# DIRECTIONS FOR THIS TASK:
Within the data below, find the string "chevron" and return each line where it occurs.

# SOURCE RECORDS:

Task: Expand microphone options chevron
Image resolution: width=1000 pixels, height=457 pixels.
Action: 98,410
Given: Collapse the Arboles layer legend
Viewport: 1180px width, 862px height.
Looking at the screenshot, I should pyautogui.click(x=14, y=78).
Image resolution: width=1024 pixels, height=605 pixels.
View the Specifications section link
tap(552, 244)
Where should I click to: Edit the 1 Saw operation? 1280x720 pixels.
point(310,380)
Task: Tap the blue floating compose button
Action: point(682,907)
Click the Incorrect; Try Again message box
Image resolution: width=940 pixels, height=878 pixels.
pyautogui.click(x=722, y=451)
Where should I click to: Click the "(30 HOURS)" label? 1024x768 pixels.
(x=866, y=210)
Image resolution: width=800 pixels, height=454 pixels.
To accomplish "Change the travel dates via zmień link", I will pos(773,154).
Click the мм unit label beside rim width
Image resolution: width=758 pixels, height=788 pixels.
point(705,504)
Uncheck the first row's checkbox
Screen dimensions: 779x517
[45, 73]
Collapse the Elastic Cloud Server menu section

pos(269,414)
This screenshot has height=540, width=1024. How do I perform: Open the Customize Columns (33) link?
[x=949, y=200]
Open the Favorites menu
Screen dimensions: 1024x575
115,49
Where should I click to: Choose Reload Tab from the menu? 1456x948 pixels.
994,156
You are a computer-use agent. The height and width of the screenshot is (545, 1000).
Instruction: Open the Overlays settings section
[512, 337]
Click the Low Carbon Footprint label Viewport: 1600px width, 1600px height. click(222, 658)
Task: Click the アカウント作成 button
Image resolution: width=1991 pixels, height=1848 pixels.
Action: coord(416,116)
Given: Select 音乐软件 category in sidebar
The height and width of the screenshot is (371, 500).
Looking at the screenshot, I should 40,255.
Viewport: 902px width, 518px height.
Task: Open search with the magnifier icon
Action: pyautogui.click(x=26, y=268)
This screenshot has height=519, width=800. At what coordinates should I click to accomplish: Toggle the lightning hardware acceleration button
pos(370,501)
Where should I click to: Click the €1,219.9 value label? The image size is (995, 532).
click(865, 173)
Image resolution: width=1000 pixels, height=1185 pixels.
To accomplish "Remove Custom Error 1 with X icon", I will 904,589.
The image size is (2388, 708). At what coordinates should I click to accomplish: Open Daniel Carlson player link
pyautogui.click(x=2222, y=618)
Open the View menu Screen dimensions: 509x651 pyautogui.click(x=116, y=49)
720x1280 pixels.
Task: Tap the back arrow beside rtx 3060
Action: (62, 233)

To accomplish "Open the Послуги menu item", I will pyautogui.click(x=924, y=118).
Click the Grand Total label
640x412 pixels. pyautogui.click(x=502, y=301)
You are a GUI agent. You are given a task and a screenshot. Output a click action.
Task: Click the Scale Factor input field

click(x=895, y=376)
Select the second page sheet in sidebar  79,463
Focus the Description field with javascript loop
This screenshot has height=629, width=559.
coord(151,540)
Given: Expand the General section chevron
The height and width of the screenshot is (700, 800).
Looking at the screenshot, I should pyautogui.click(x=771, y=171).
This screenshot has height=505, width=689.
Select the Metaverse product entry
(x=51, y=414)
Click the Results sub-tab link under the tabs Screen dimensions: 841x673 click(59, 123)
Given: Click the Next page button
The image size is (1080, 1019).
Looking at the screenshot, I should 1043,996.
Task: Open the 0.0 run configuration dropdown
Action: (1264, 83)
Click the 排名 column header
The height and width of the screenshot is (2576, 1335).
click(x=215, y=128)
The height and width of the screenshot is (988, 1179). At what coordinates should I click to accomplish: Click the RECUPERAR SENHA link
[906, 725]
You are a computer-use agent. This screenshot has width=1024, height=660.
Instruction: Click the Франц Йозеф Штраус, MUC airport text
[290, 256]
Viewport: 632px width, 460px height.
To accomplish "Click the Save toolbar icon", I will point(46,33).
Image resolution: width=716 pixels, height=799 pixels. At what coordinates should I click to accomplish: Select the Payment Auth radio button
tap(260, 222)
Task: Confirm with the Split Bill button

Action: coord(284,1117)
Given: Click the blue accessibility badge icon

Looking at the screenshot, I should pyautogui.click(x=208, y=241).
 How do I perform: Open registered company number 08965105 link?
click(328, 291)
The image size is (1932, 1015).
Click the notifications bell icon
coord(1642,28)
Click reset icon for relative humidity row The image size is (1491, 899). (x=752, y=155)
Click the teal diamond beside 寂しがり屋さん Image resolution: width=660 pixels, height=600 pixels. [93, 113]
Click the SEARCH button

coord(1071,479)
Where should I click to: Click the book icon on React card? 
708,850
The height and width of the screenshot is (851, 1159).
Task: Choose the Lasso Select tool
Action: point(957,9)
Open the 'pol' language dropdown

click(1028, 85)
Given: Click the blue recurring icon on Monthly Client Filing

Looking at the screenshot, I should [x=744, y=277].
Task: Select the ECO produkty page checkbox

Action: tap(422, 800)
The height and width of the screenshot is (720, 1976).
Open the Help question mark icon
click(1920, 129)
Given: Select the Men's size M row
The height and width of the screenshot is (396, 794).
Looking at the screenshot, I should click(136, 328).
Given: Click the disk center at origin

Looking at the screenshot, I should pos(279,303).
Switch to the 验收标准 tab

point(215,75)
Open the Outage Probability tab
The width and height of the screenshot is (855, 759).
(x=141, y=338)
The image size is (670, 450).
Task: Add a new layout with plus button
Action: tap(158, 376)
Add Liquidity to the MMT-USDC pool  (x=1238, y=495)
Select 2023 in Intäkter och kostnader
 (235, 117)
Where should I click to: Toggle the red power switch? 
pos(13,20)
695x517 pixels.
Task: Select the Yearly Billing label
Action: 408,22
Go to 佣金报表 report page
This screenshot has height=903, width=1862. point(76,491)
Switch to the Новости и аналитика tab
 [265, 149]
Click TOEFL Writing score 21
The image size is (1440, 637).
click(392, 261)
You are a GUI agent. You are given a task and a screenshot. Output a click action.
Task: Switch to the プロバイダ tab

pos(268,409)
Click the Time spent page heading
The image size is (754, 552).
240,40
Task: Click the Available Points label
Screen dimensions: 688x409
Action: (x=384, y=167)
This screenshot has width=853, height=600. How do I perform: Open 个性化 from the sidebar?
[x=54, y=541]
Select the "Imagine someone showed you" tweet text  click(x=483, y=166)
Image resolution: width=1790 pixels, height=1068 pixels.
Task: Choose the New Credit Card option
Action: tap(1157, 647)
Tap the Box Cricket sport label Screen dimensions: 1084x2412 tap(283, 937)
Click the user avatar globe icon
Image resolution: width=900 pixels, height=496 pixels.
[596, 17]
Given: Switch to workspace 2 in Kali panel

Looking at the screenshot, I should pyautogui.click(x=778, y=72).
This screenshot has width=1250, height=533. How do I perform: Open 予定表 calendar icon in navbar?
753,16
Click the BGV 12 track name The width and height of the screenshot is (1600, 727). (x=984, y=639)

# TASK RESULT:
Task: Expand microphone options chevron
Given: Expand the General section chevron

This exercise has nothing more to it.